Keep HTTP connections alive to reduce TLS handshake overhead:

# Use httpx with connection pooling
import httpx

http_client = httpx.Client(
    timeout=30.0,
    limits=httpx.Limits(max_keepalive_connections=5),
)

Adding Wake Word Detection (Optional)

If you want “Hey Assistant” style activation instead of push-to-talk:

# Using pvporcupine for wake word detection
import pvporcupine

porcupine = pvporcupine.create(
    access_key="YOUR_PICOVOICE_KEY",
    keywords=["jarvis"],  # Built-in wake words
)

def listen_for_wake_word(recorder):
    """Listen continuously for wake word, then record."""
    stream = recorder.audio.open(
        format=pyaudio.paInt16,
        channels=1,
        rate=porcupine.sample_rate,
        input=True,
        frames_per_buffer=porcupine.frame_length,
    )

    print("Waiting for wake word...")
    while True:
        frame = stream.read(porcupine.frame_length)
        audio_frame = np.frombuffer(frame, dtype=np.int16)
        keyword_index = porcupine.process(audio_frame)

        if keyword_index >= 0:
            print("Wake word detected!")
            stream.close()
            return True

Cost Analysis

Running the voice assistant for a typical day (50 interactions):

ComponentCost per QueryDaily (50 queries)Monthly
Whisper API~$0.006$0.30$9
Claude Sonnet~$0.01$0.50$15
ElevenLabs~$0.02$1.00$30
Total~$0.036$1.80$54

For a personal assistant, $54/month is very reasonable. For a product, this is your per-user cost baseline.

The Bottom Line

Building a voice assistant is three API calls in a loop: listen, think, speak. The complexity isn’t in the AI — it’s in the audio engineering (VAD, streaming, buffering) and the UX (latency optimization, natural conversation flow).

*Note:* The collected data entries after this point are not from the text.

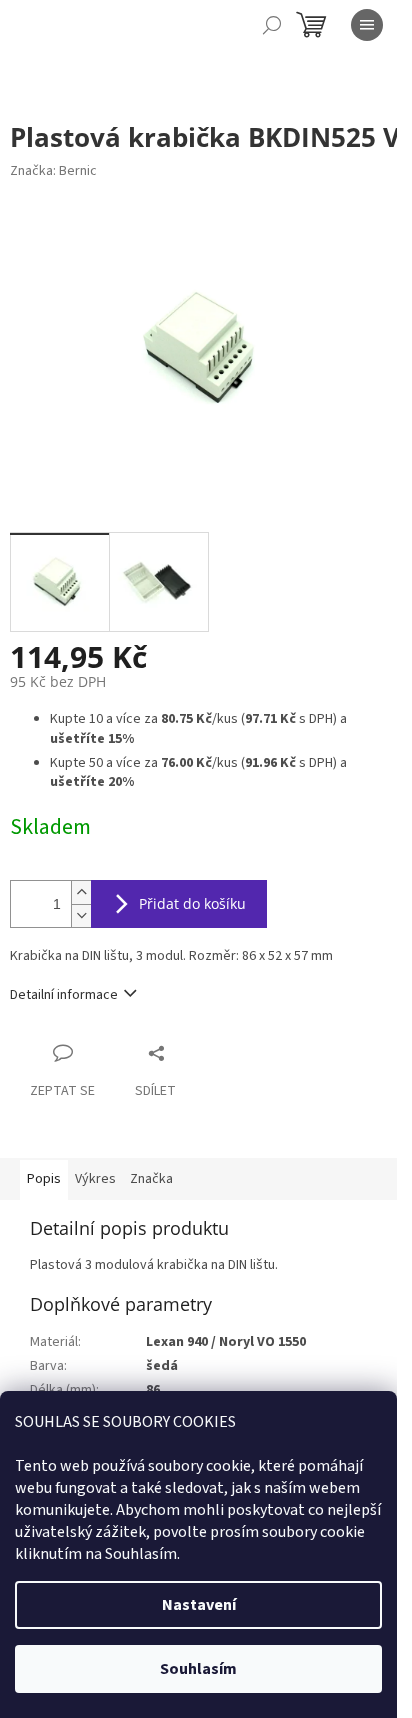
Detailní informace (64, 995)
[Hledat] (272, 25)
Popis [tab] (44, 1179)
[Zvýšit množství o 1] (81, 892)
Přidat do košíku (192, 903)
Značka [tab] (151, 1179)
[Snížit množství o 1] (81, 915)
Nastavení (199, 1605)
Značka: (53, 171)
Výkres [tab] (95, 1179)
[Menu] (367, 25)
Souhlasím (198, 1669)
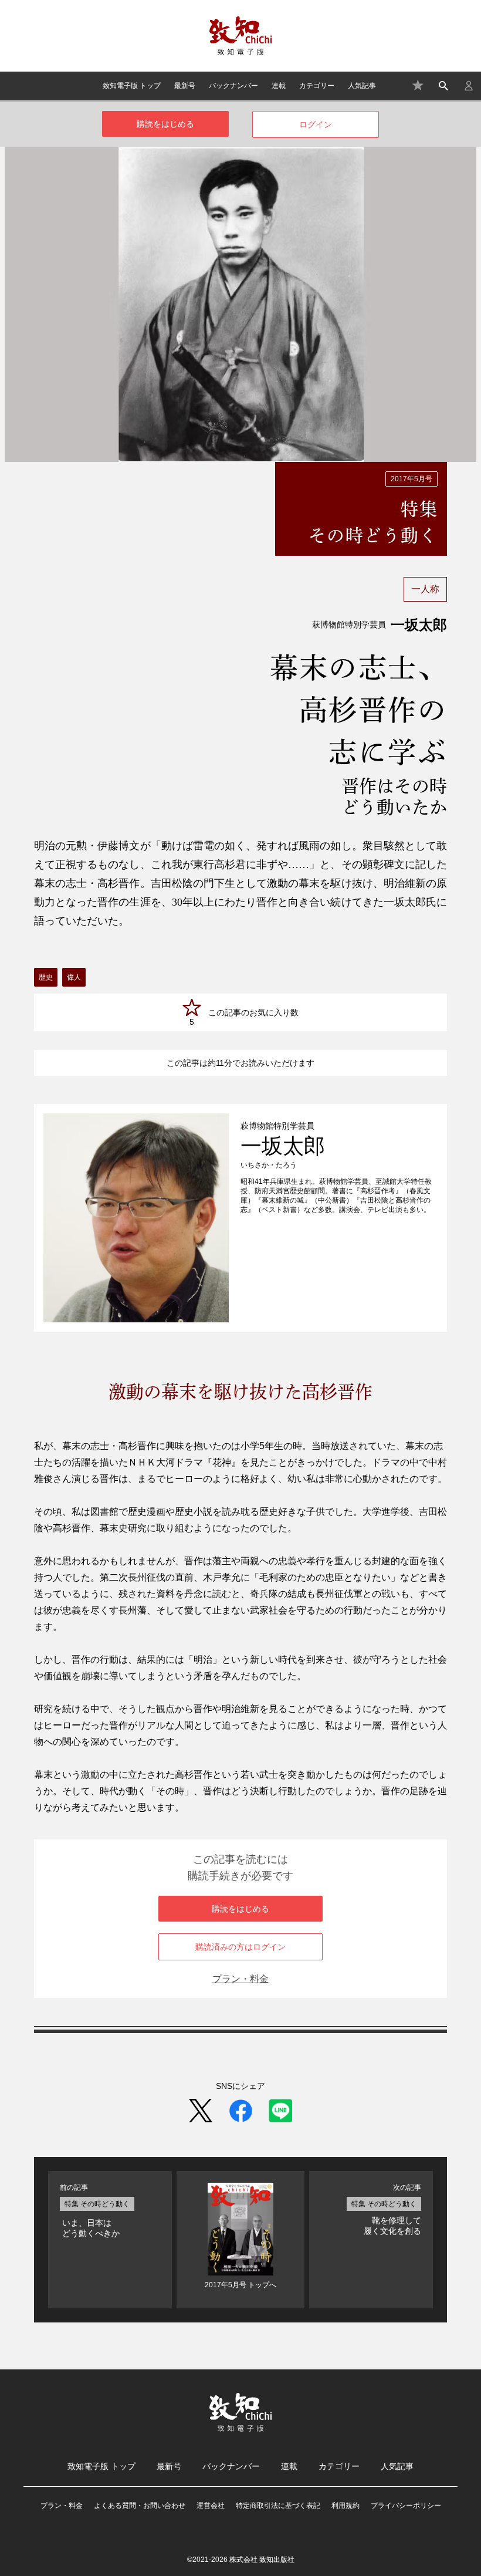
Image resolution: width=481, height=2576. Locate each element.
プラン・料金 (240, 1979)
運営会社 (211, 2505)
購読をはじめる (165, 124)
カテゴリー (316, 86)
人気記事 (362, 86)
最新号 (184, 86)
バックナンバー (233, 86)
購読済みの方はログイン (240, 1947)
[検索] (443, 86)
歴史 (46, 977)
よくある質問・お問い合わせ (139, 2505)
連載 (279, 86)
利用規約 (345, 2505)
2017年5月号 (411, 479)
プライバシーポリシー (406, 2505)
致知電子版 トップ (132, 86)
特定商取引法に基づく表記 (278, 2505)
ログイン (315, 124)
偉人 (74, 977)
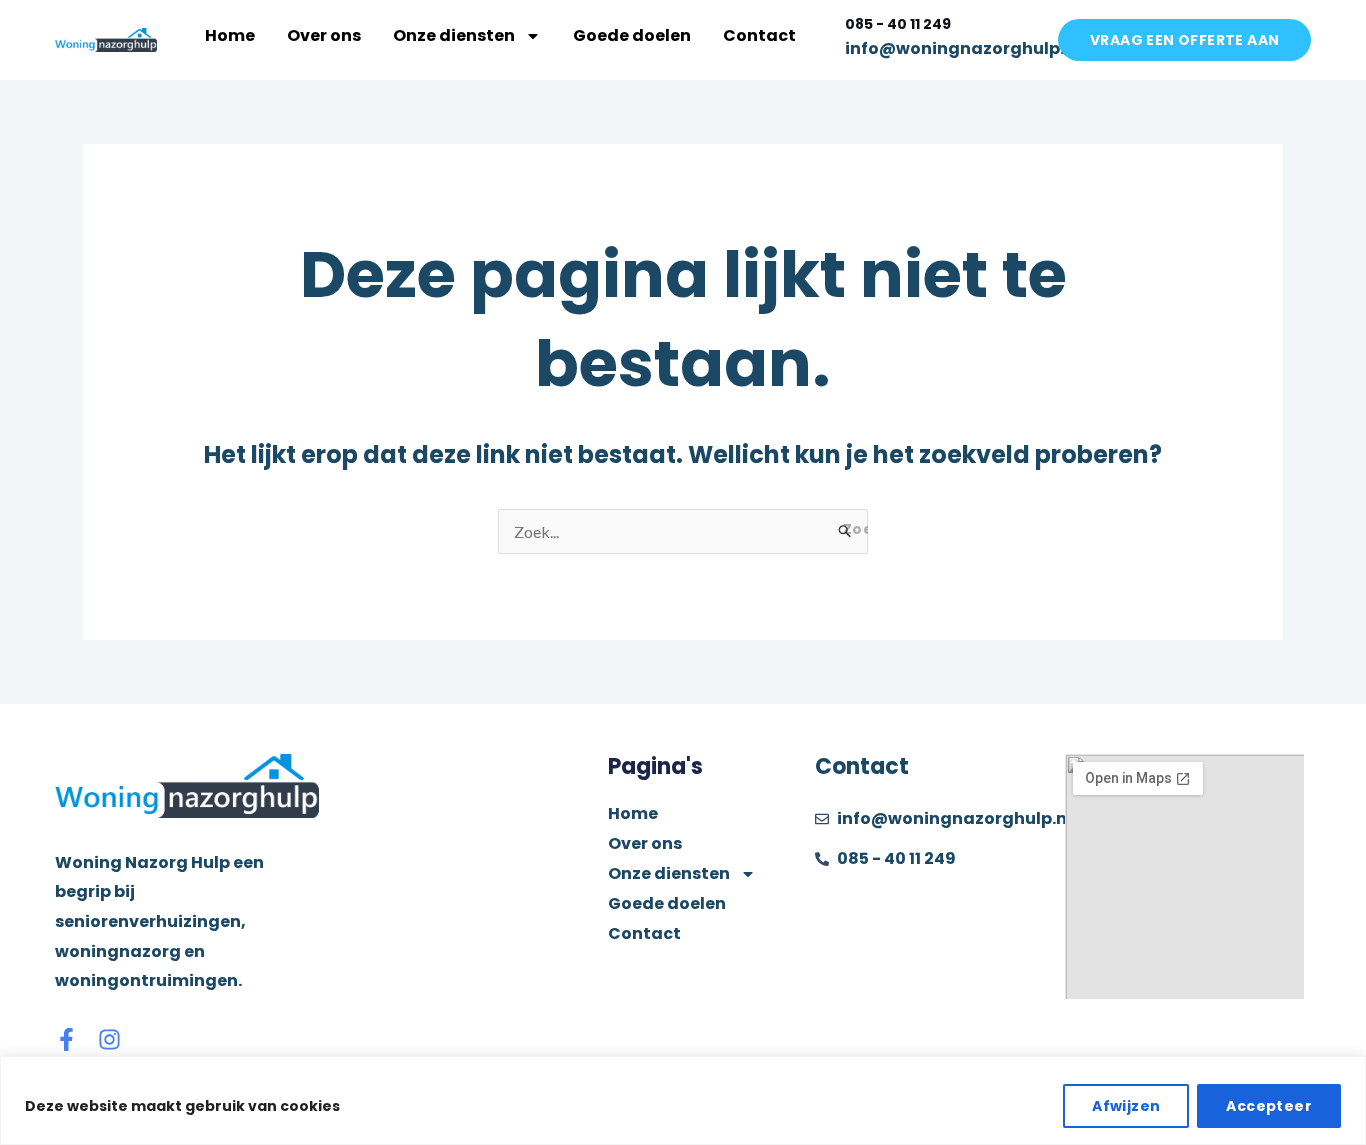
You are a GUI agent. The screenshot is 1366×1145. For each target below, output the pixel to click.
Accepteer (1269, 1106)
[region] (683, 1100)
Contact (759, 35)
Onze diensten (454, 35)
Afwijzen (1126, 1106)
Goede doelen (632, 35)
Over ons (324, 35)
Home (230, 35)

The code in this tutorial gives you a functional voice assistant in ~200 lines of Python. From here, you can add:

  • Tool use (let Claude call APIs, search the web, control devices)
  • Multi-language support (Whisper auto-detects language)
  • Custom voice cloning (ElevenLabs voice cloning API)
  • Visual interface (add a web UI with WebSocket audio streaming)

Stop asking chatbots to type. Start talking to them.